Before Tardis could reply, the quartet were distracted by the sight of a figure in a leather trenchcoat and broad-brimmed black hat, walking down the street in a manner that suggested he expected trouble. He had a crossbow larger than he was slung over his shoulder and a complex array of spikes attatched to one wing. If it hadn't been for the minor detail of his being a three-foot cartoon gander, he might even have looked menacing.

Imran and Daibhid exchanged glances.

"That almost looks like..." they said together.

"Only..." they both continued.

"That," Tardis Tails informed them, "was the noted vampire-duck-hunter (by which I mean a hunter of vampire ducks, and not a vampire who hunts ducks) Dr von Goosewing. He has, apparently, been reimagined for this new millennium."

"Imran..." said Allie.

"I know. Taken as read."

"...Then _that_ means..." Daibhid breathed. "_Yes!_ This is gonna be _fun!_"

Tardis raised his eyebrows. "I take it that it is Doctor von Goosewing's appearance which has brought on this sudden burst of enthusiasm?"

"Yep." Bob said. "There wouldn't happen to actually _be_ a vampire duck around, would there? Vegetarian, for preference?"

Tardis's eyebrows drew even higher. "As a matter of fact, there is indeed such a personage around. Count Duckula, I believe he calls himself."

The light of deranged enthusiasm shone once more in Daibhid's eyes. "Yay!"

Bob sighed. "Sorry about this, Mr Tails. Daibhid's gone fanboy on us again. He usually calms down after a while."

"Understandable," Tardis allowed. "I myself have much the same problem with Lizzy..."

"Hey!" Daibhid objected.

Tardis eyed Bob. "Might I take it you are familiar with the good Count's televisual exploits, then?"
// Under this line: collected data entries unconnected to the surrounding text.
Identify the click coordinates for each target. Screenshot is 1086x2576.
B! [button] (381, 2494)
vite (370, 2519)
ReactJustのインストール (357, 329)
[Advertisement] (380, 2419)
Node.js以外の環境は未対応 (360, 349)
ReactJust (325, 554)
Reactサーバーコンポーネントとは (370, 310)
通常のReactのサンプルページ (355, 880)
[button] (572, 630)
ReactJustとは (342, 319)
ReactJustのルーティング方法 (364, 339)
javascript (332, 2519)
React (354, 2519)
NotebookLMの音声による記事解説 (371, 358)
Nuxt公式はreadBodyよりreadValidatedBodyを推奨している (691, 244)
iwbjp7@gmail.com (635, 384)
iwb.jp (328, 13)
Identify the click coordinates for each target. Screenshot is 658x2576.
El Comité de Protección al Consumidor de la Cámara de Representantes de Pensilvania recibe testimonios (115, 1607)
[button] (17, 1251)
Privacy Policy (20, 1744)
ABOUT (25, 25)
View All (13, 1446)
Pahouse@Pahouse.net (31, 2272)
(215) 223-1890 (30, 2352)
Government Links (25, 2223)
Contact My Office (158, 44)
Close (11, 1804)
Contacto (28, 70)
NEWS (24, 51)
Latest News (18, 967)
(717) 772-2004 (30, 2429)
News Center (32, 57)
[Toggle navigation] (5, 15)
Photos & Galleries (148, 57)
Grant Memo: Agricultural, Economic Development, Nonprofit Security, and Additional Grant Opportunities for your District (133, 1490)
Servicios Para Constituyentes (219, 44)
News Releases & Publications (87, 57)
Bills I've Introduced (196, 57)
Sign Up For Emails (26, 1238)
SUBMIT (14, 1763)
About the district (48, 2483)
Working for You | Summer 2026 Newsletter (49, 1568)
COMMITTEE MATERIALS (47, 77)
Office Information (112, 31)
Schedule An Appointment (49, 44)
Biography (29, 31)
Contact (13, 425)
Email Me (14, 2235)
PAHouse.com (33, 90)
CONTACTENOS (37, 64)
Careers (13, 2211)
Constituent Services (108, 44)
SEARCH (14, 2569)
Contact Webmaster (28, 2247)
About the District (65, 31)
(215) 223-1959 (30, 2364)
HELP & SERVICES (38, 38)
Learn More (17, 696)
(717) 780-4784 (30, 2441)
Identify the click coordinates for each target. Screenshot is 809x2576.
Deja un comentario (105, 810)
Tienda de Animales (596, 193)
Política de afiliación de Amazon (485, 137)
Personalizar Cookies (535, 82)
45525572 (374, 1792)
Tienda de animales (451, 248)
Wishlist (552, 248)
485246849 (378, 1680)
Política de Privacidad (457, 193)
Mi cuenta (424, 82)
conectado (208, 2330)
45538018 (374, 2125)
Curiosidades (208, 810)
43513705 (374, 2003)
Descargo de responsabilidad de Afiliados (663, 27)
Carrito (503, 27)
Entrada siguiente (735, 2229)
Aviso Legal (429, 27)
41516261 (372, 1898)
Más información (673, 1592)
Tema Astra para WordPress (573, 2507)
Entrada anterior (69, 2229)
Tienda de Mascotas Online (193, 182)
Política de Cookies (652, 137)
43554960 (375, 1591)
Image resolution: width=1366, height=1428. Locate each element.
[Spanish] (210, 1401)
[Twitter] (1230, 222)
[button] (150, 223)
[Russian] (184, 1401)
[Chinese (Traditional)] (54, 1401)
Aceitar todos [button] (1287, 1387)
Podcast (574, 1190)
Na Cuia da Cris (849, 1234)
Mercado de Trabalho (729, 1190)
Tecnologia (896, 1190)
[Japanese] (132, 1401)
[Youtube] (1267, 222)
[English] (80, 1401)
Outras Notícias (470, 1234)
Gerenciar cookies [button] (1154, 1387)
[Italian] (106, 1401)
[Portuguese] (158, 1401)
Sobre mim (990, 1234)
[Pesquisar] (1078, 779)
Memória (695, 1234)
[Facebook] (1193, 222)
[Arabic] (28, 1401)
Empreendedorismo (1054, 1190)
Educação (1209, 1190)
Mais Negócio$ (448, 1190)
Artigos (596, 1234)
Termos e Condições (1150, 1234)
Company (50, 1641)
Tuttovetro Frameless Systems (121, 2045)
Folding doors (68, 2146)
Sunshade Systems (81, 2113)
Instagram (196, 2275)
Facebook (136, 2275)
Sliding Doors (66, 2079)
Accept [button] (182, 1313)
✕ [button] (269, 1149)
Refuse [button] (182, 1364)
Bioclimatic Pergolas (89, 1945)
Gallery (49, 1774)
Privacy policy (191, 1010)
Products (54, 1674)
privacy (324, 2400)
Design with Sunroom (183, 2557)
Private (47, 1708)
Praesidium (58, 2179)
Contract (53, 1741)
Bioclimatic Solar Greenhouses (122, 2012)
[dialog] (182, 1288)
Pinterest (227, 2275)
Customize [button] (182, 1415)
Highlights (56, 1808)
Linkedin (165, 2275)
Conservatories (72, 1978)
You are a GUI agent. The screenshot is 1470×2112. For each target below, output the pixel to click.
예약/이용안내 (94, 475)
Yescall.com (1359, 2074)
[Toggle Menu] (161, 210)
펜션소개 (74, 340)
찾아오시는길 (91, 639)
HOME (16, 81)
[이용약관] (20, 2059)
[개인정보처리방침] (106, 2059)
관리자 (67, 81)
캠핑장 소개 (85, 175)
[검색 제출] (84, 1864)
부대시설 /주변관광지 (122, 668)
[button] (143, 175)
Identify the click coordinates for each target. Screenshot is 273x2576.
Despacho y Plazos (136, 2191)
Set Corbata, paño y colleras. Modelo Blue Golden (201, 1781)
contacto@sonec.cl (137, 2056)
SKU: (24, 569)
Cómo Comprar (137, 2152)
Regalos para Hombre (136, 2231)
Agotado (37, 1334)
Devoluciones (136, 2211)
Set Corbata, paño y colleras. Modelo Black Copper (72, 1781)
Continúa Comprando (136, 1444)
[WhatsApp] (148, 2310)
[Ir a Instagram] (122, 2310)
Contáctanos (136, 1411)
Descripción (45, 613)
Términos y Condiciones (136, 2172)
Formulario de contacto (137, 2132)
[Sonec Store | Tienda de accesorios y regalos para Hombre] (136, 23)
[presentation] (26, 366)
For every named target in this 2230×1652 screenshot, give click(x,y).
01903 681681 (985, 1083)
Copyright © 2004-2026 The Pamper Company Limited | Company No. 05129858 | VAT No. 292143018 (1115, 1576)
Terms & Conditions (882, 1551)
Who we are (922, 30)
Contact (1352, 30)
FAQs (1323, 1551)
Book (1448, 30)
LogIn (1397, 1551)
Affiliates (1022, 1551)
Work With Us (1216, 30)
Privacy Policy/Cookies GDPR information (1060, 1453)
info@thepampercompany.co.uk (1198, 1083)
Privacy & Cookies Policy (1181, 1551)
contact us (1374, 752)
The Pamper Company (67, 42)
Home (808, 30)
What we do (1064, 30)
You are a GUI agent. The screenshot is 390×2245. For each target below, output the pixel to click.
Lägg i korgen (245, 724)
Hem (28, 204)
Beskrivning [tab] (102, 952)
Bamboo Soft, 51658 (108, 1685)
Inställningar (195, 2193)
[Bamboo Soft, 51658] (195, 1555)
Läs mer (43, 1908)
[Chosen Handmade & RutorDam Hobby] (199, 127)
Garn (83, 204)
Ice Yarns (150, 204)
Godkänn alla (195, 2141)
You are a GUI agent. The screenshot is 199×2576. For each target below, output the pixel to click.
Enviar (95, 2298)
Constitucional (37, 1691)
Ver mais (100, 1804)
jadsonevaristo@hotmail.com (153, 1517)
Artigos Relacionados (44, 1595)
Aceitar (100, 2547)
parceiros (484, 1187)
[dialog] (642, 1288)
"You _might_ say that..." Bob said dryly. "He wouldn't happen to be the only one, would he?"

"A perspicacious observation, Master Bob." Tardis said. "He is, indeed, not the only one. This town," - he gestured expansively at the sketchily defined town around him - "which as yet, I fear, lacks a name - was inspired by that great conurbation our colonial cousins call Toontown; to whit, it is a place where we, the animated characters of this fair isle, this united kingdom, may dwell, and may work, rest and play, as freely as any other."

"...A British Toontown." Allie said. "A place for the _British_ animated characters..."

"I believe I just said that, did I not?" Tardis said.

"Toonside?" Imran said, almost instantly regretting it.

"Toonside?" Tardis mused. "Toonside, Toonside... the name has possibilities."

"...Oh boy," Allie murmured.

"...But why's it like _this?_" Daibhid said. "I thought... y'know... it'd have a bit more colour to it."

"I think I know." Allie said. "It's only just been created."

Daibhid blinked. "Huh?"

"What I said." Allie explained. "Geography and history tend to be malleable, Outside - they adjust to fit the story. Here, we've got the _idea_ of a realm - the framework - but it's still conceptual. It's not a place yet - it's the _idea_ of a place."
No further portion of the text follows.